Whatever Peter did, he certainly did not touch Rachel or he would have already been in jail. His offense was verbal, perhaps a declaration of love, which would have created an extremely awkward and probably intimidating situation for a young woman of sensibility. Or the incident might have arisen from Rachel's anxieties which sometimes led her to make rather extraordinary demands on those around her. Outsiders, even the gentle, lovable Matilda Hoffman lost patience with her; she wrote that Sally Gratz, Rebecca's older sister, had been "detained here sometime longer than she expected by Rachel's having a pain in her little finger which made it quite necessary for Sally to stay with her" [the emphasis is Matilda's]. The Gratz family as a whole was very accommodating to Rachel but a servant observing this behavior over time might have been driven to make a few choice remarks about it.
Whatever the cause, Rebecca ends the subject in her letter with a judgment that it is all "insignificant" and that Rachel should "try not to think about it."
Of course, it was significant for Peter who was an indentured servant or a redemptioner. We know this because he is not simply fired, and also by the fact that his employer can send him to prison for something which wasn't necessarily a legal offense. Instead, Simon Gratz, the eldest brother who, since his father's illness, had been head of the family, would have to find other work for him. Fortunately, the Gratz's had lands and business interests away from Philadelphia. We must assume that Peter worked out his time somewhere else.
(Rebecca's letter is in the Gratz Family Collection, Manuscript Collection No. 72, the American Philosophical Society. Matilda Hoffman's letter is quoted in Stanley Williams's Life of Washington Irving.)
Tuesday, February 1, 2011
The reason this story survives is because the teenage Gratz sisters at home in 1798 developed a relationship with the family maid, who was probably about the same age.
In September of that year, Rebecca was in Baltimore helping out her eldest sister Fanny Etting who had a new baby. The rest of the Gratz family, along with their servants, had just moved to Lancaster to escape a yellow fever epidemic raging in Philadelphia. It must have been at this point that Alley, the maid, confided to Rachel, the youngest Gratz sister, that she had been seduced, abandoned and now found herself pregnant.
Rachel wrote to Rebecca about it, and we have her reply. While she is sympathetic, she accepts that the maid's fate has been settled: "Poor deluded Alley," she wrote, was a victim of "inexperience" and having "too good an opinion of a worthless wretch.... [Alley] bartered every prospect of comfort in life for wretchedness and self-reproach.

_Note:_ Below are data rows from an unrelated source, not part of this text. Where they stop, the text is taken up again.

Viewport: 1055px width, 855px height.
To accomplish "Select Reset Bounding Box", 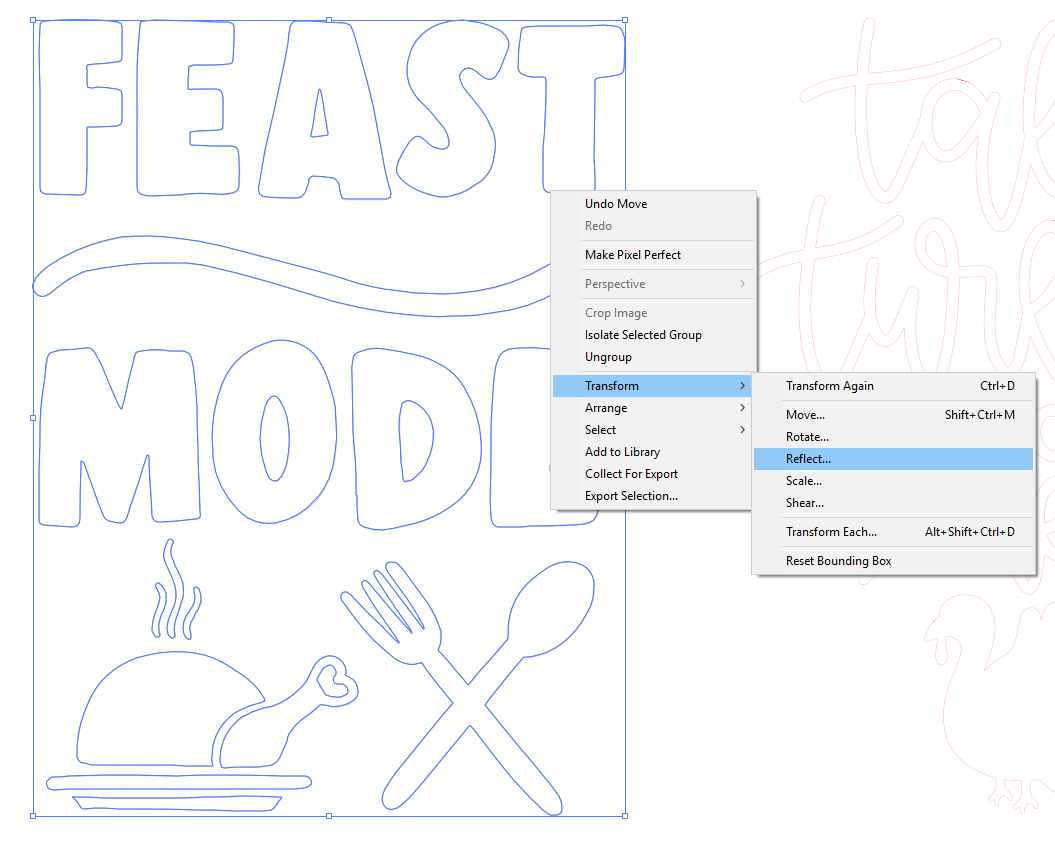I will click(838, 561).
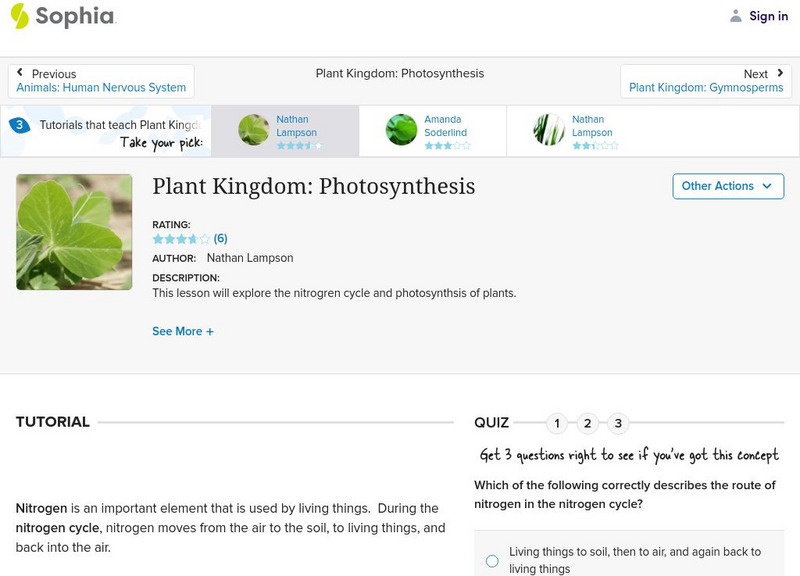This screenshot has height=576, width=800.
Task: Go to quiz question 3
Action: pos(619,423)
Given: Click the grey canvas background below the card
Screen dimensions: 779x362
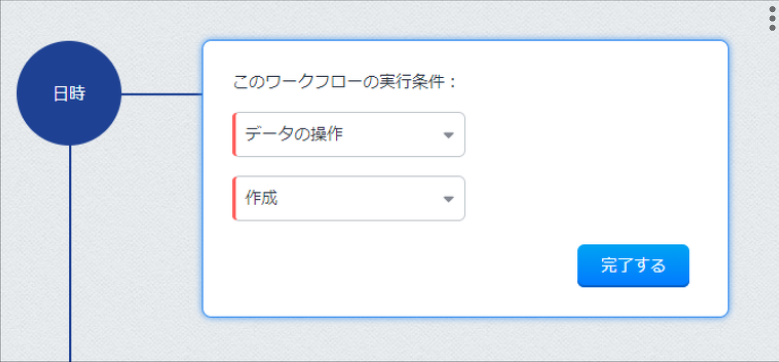Looking at the screenshot, I should click(x=397, y=340).
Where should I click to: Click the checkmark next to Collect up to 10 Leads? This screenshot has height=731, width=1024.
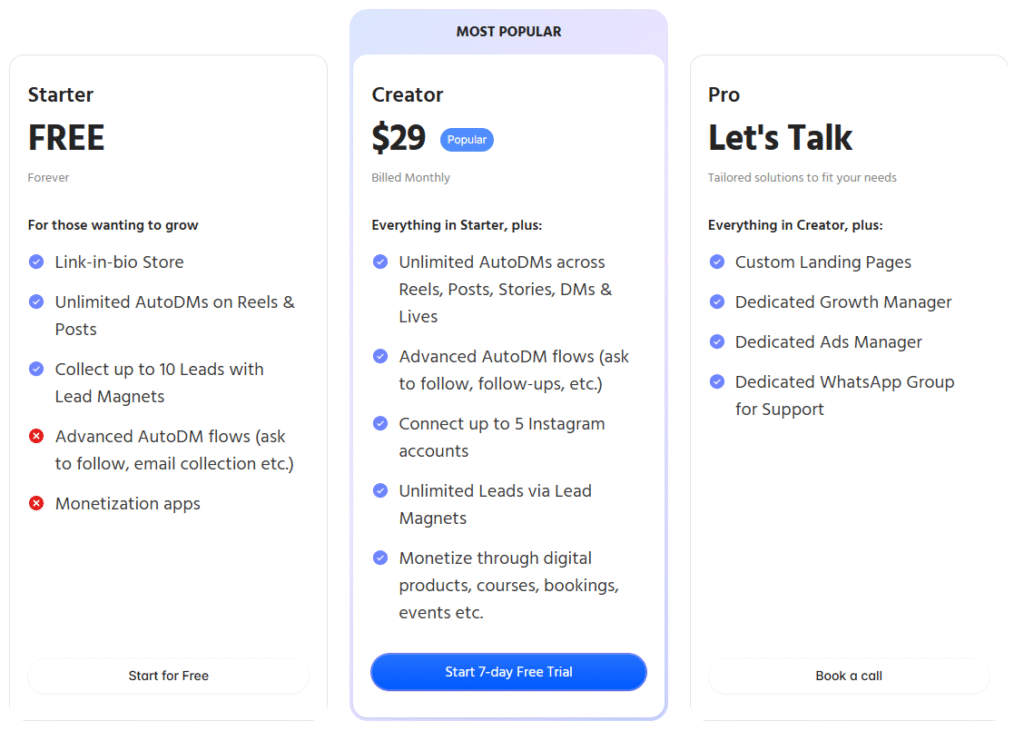tap(36, 369)
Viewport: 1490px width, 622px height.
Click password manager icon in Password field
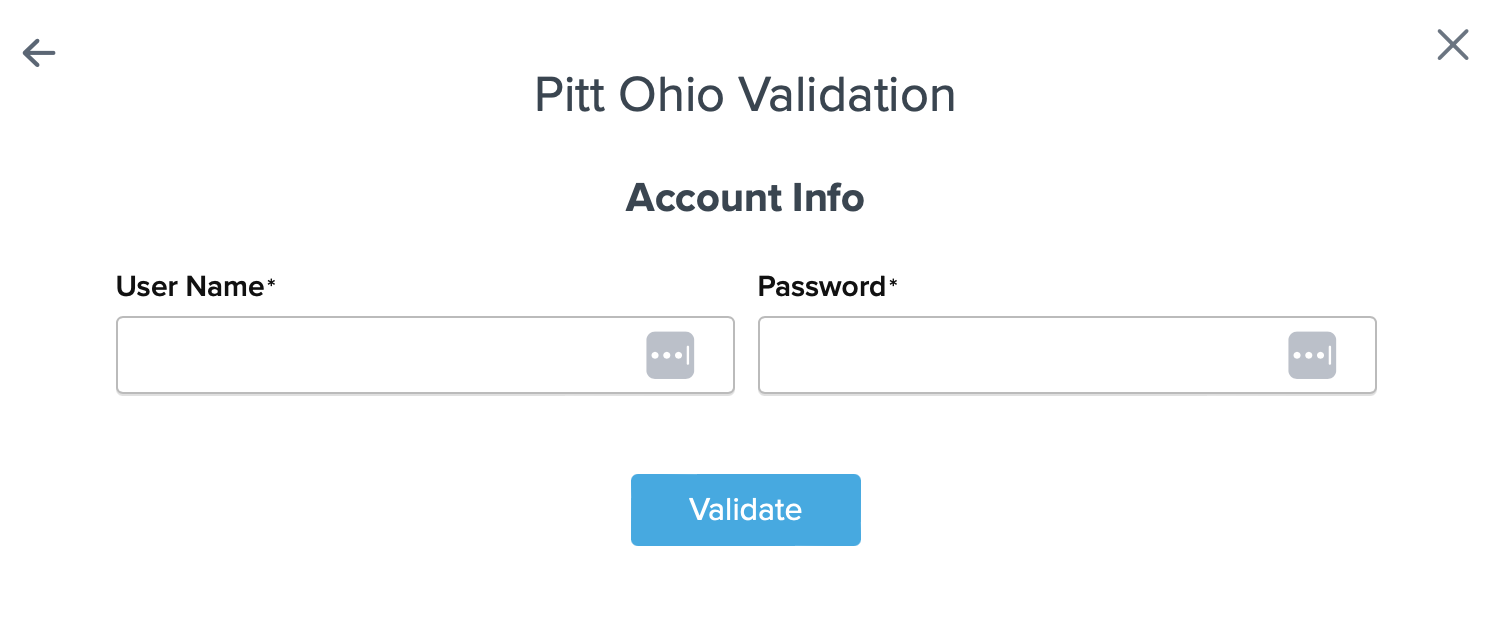tap(1312, 355)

I thought the principles of virtue were too deeply imprest in her bosom ever to be eradicated...had she been educated with a proper respect for virtue, she would have been an ornament to the society of which she was a
member -- but in that rank of life vice is the attendant of ignorance."
Rebecca then assures Rachel that "our honor'd parents' humanity will not abandon her to want in a strange place."
We learn a number of things about the maid and Rebecca from this. First, about Alley, we find that she was not an indentured servant: if she had been she would not have feared abandonment. Her employer would have kept her on but added a year or two to her term of service to make up for the labor lost due to her pregnancy and ensuing motherhood. If her employer thought that an unwed mother was not fit to be around his unmarried daughters, he could rent out her out as a maid to someone else.
Alley, then, was a free woman. She was most likely to have been African-American since African Americans comprised the second largest group (after indentured servants) in the pool of domestics in Philadelphia, circa 1800. But she could also have been from the poor white immigrant class. Because she was free, her condition and its difficulties usually led to a swift termination of her services. Would an employer heartlessly throw a servant out in a strange city? This fear may have been a product of Alley's anxiety, but it is reassuring to find that Rebecca was confident that the Gratz family would not consider such a thing. We have to hope that they did not send her back to plague-ridden Philadelphia, but kept her on as long as the family was in Lancaster.
This incident also tells us something about 17-year-old Rebecca Gratz. She was a rational young woman who thought that through education Alley could have gained an understanding of the dangers she faced and thereby avoided her plight. Like Alley, Rebecca suffered from inexperience. She had not yet encountered reason's nemesis: that complex of emotions which make up romantic love and sexual attraction. When she did, she would emerge with a greater sense of reason's and humans' limitations.
(Rebecca's letter is in the Gratz Family Collection, Manuscript Collection No. 72, the American Philosophical Society.)